Fuente:

"""

La crueldad circundante de Carlos Droguett

Editorial Zig-Zag
Patas de Perro: Carlos Droguett (Novela)
1era Edición 1965. 313 páginas.

No cuesta entender que Carlos Droguett sea un autor que no encaje fácilmente en el endeble canon de la literatura chilena. Más valorado en España (cuenta con múltiples reediciones de su obra), y celebrado por Piglia (quien dijera que releía constantemente Eloy), una novela tan atípica, y a su vez tan chilena como Patas de perro, difícilmente pudo haber calado en el imaginario un libro que exuda tanta rabia, sarcasmo y un profundo derrotismo asfixiante, que a más de cincuenta años de su publicación (su primera edición data de 1965), no ha perdido ni un ápice de su grandiosidad, ni de su intimismo tan patente cuando se trata de relatar la crueldad circundante.

El argumento se puede resumir en pocas líneas: un profesor fracasado se hace cargo de Bobi, un niño mitad humano y mitad perro, quien maltratado por su padre alcohólico y negado por su madre, intenta encajar en una sociedad que lo anula. Como suele ocurrir en las grandes obras, la trama poco y nada tiene que decir frente al cómo se nos cuenta una historia: es la voz del narrador, el hombre que acoge a este niño, quien a través de un monólogo interior fracturado, casi sin espacio para los puntos apartes, con una puntuación encadenada por frases largas y extractos de diálogos entrecruzados, nos narra el calvario que debe vivir con Bobi. La prosa de Droguett es como una máquina acorazada que se va desgranando en recuerdos, jugando magistralmente con los tiempos narrativos; crea la ilusión de que estamos ante una entidad real que no está inventando lo que ahí se cuenta, sino que aquella voz de verdad vivió cada pormenor, pensamiento o detalle señalado. Se trata de una obra que más que una historia, nos entrega la voz de un ser humano de carne y hueso, que desgarrado, atrapado en un mundo incierto, nos relata su letanía.

"""

Tarea planteada 1: Según la reseña de Patas de perro, ¿quién se hace cargo de Bobi?
Tarea planteada 2: Prosigue la reseña sobre Patas de perro a partir de su última oración.

Filas de datos de señalamiento:

"""

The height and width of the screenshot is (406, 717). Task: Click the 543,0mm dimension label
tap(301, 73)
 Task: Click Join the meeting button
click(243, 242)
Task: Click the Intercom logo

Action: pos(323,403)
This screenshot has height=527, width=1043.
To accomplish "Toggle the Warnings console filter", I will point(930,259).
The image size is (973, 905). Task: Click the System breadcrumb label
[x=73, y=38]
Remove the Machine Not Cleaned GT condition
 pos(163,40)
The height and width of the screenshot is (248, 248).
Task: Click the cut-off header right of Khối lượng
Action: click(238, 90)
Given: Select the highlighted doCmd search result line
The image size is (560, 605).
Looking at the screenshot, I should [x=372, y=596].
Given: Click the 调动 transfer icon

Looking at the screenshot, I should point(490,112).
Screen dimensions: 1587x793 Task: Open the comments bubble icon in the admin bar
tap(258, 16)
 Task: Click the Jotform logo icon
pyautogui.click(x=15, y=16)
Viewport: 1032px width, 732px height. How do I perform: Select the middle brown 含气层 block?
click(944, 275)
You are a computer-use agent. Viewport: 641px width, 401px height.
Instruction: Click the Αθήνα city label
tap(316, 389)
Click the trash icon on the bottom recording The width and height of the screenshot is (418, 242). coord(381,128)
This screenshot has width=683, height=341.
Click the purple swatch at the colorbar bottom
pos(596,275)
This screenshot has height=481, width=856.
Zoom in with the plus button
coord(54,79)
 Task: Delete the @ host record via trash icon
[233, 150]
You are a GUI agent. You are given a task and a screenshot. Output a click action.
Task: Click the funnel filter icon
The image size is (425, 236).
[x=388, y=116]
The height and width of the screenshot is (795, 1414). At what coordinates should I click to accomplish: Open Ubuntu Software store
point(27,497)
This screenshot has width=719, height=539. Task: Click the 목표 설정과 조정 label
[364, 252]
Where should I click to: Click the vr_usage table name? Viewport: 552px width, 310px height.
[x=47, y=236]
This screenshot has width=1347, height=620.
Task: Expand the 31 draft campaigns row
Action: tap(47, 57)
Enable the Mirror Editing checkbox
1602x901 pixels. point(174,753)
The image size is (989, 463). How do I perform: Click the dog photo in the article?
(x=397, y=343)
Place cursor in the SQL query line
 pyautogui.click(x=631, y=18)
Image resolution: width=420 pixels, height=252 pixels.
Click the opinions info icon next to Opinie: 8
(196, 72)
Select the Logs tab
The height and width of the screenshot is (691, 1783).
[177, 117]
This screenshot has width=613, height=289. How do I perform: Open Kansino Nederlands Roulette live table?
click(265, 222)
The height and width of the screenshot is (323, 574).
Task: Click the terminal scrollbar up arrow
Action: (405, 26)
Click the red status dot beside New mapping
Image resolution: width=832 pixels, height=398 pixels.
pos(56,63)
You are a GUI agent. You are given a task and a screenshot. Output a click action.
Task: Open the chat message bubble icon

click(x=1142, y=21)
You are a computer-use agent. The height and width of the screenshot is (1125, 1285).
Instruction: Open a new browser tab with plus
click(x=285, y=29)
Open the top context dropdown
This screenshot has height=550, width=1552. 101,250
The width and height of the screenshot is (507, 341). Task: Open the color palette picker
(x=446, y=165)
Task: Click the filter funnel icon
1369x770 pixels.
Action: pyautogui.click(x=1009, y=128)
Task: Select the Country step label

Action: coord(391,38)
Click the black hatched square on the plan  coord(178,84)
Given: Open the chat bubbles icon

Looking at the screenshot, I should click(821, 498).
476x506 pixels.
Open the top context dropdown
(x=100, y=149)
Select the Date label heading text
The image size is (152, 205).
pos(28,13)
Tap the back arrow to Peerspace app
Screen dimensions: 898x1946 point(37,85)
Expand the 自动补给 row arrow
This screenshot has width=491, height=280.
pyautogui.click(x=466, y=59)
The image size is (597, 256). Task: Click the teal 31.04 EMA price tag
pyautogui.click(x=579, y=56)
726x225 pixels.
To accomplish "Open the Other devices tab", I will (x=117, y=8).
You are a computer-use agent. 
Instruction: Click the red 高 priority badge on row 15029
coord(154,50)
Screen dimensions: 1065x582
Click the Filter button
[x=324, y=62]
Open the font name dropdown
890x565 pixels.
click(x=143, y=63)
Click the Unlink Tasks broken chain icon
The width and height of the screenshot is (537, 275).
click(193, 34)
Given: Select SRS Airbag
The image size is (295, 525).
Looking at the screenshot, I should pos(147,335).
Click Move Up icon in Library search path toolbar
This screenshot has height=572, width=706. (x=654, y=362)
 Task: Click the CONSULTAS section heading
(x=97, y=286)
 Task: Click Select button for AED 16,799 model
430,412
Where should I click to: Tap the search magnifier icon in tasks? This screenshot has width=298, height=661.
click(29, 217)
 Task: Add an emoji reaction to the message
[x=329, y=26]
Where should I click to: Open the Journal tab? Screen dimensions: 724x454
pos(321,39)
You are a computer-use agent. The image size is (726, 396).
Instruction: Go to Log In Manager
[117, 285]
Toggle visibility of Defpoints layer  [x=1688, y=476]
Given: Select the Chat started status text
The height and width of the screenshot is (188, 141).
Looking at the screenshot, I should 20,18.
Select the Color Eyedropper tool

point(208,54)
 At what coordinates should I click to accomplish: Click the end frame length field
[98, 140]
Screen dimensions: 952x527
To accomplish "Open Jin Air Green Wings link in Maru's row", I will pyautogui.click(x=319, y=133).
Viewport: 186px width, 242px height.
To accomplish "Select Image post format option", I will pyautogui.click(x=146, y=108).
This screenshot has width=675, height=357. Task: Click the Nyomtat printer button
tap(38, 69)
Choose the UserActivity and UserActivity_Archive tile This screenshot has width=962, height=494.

"""

Respuesta 1: Un profesor fracasado.

Respuesta 2:
La parte perruna de Bobi, su lado monstruoso o bestial, tiene fuertes ecos en otras historias del estilo Frankestein, como El hombre elefante de Lynch, Quemar un pueblo de Patricio Jara, o ese portento de la animación japonesa como Midori: la niña de las camelias; como en esas historias, acá se constata que la monstruosidad no es la que emerge del monstruo, sino la que viene de los ojos de los espectadores, de la propia sociedad, que en vez de acoger e integrar la diferencia, aterrada, actúa de forma hostil y violenta, reflejando sus temores con ira y desdén. 

Bobi, que tiene 13 años, se nos muestra asistiendo a la educación pública, aquella prisión que se desarrolló en la revolución industrial, y que día a día sigue mutilando espiritualmente a millones de niños en el mundo. Acá no hay diferencias con la realidad: Bobi es cercenado moralmente y humillado por sus propios profesores, quienes lo tratan sin ninguna conmiseración, peor que a un guacho.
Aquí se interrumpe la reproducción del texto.